To actually clip the plugins, on Windows we'll use SetWindowRgn. On GTK
I plan to use gdk_window_shape_combine_region.
We can't reshape and move the plugin widget atomically, but we should
avoid the plugin widget ever sticking outside the clip area. One way is
to compute the intersection of the desired new clip area and the current
clip area with the plugin moved to its new position, clip the plugin to
that intersection before we move it, move it, then set the clip area to
the new area. I've done some experiments with a simple test program and
it works great on Windows.
Scrolling's a bit of a pain. We would like to be able to do a
blit-scroll and move and reshape plugins atomically. On Windows, the
best approach I know of is ScrollWindowEx on the top-level window with
SW_SCROLLCHILDREN, but that won't work until all child content widgets
are removed, because otherwise they'll be moved by the scroll when they
shouldn't. So on Windows we'd call SetWindowRgn on the plugins (passing
FALSE for the redraw flag) with the intersection of the old and new clip
areas, call ScrollWindowEx(SW_SCROLLCHILDREN), then call SetWindowRgn on
the plugins again with the new clip areas (with TRUE for the redraw
flag). In my test program this works well.

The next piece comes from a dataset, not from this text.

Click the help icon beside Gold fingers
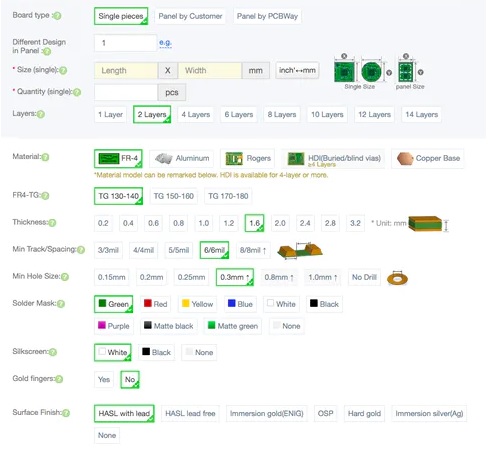 pyautogui.click(x=59, y=379)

That approach requires removing all non-root content widgets, otherwise
they'd be incorectly scrolled by this method. If we don't use this
approach, and just manually move the widgets before or after calling
ScrollWindow, we get a dirty area behind the trailing edges of plugins.

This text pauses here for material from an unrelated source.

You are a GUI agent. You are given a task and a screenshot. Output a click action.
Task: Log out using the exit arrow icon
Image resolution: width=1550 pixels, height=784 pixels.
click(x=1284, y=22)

We have to follow up by manually repainting these areas, and if that
repaint takes any significant time, we get a nasty effect where the
trailing edge of the plugin leaves rubbish behind temporarily. To avoid
that, we could create temporary backing store for the scrolled area,
paint into it all the areas that will be invalidated by the scroll
operation, including the areas behind trailing plugin edges (in the
"after scroll" state), then do our scroll stuff, then blit the invalid
areas from the backing store onto the screen and validate them so they
don't get painted again.
That's quite complex so I'd like to avoid doing it. But the
trailing-plugin-edge problem is significant enough that I wouldn't want
to take it as a regression on trunk. So for now I plan to keep all this
work off the trunk until all non-root content widgets are removed.
AFAIK GTK/X doesn't have anything equivalent to
ScrollWindowEx(SW_SCROLLCHILDREN); scrolling in X is generally rotten.

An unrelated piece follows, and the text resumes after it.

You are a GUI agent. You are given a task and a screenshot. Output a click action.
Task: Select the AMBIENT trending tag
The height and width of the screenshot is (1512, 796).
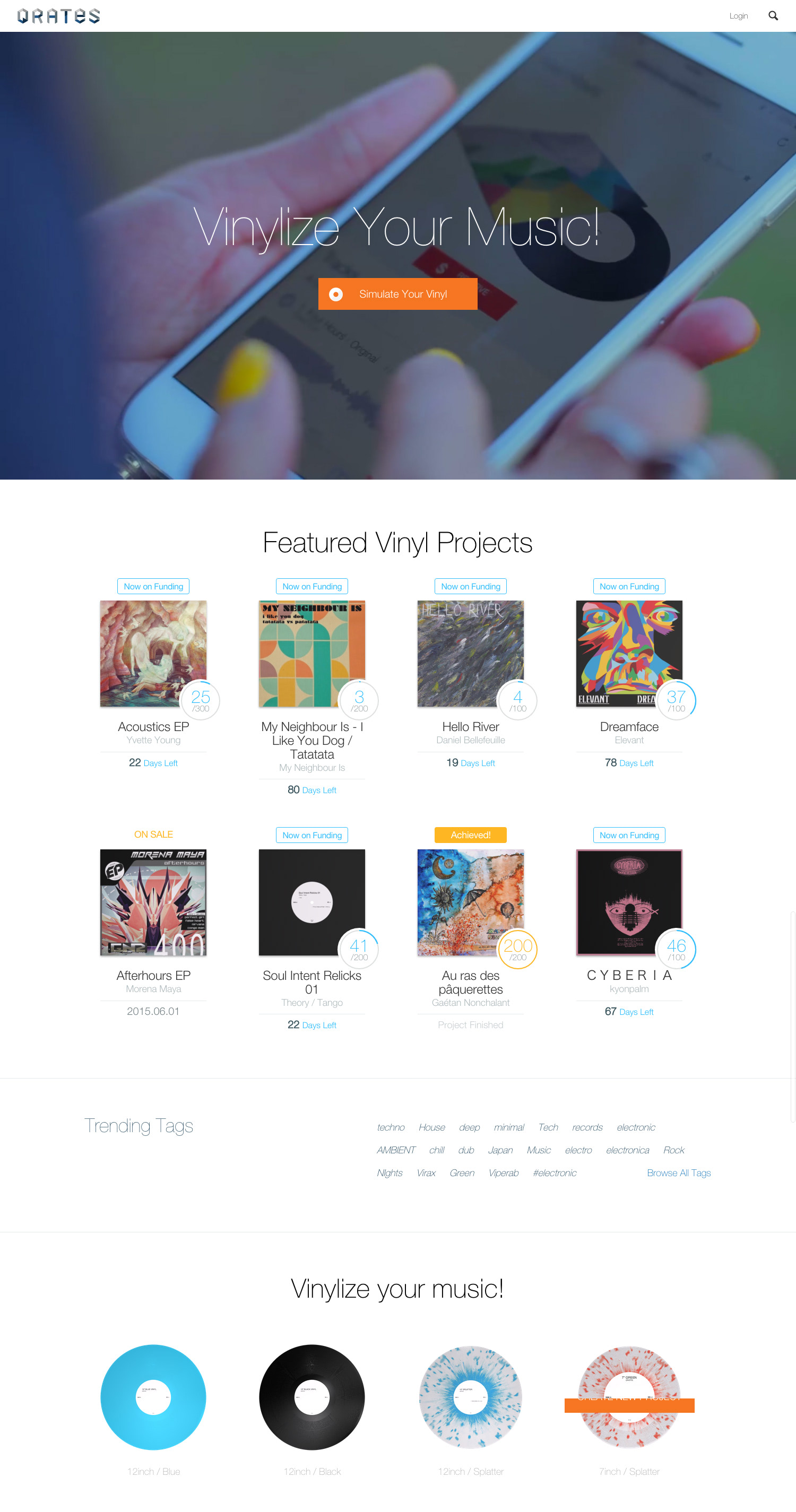pos(396,1150)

We have to call gdk_window_move_region to scroll the pixels and
gdk_window_move and gdk_window_shape_combine_region to move and shape
the plugins. We may end up needing temporary backing store for GTK in
the end. Or, we may consider using Jeff's composited plugin window patch.
Comments appreciated.
Rob
My current best thought is to add a couple of scriptable methods to the
native test plugin, say getScreenEdge(e) and getClipScreenEdge(n,e),
where e=0,1,2,3 to get left,top,right,bottom and n iterates over the
rectangles that make up a complex clip region. When n is greater than
the number of rectangles we'd throw an error. When Kinda lame but
simpler than exposing rectangle and rectangle list objects from the plugin.
There is a problem that on Mac we won't be setting precise clip regions,
only a bounds rectangle. I think the tests will just have to deal.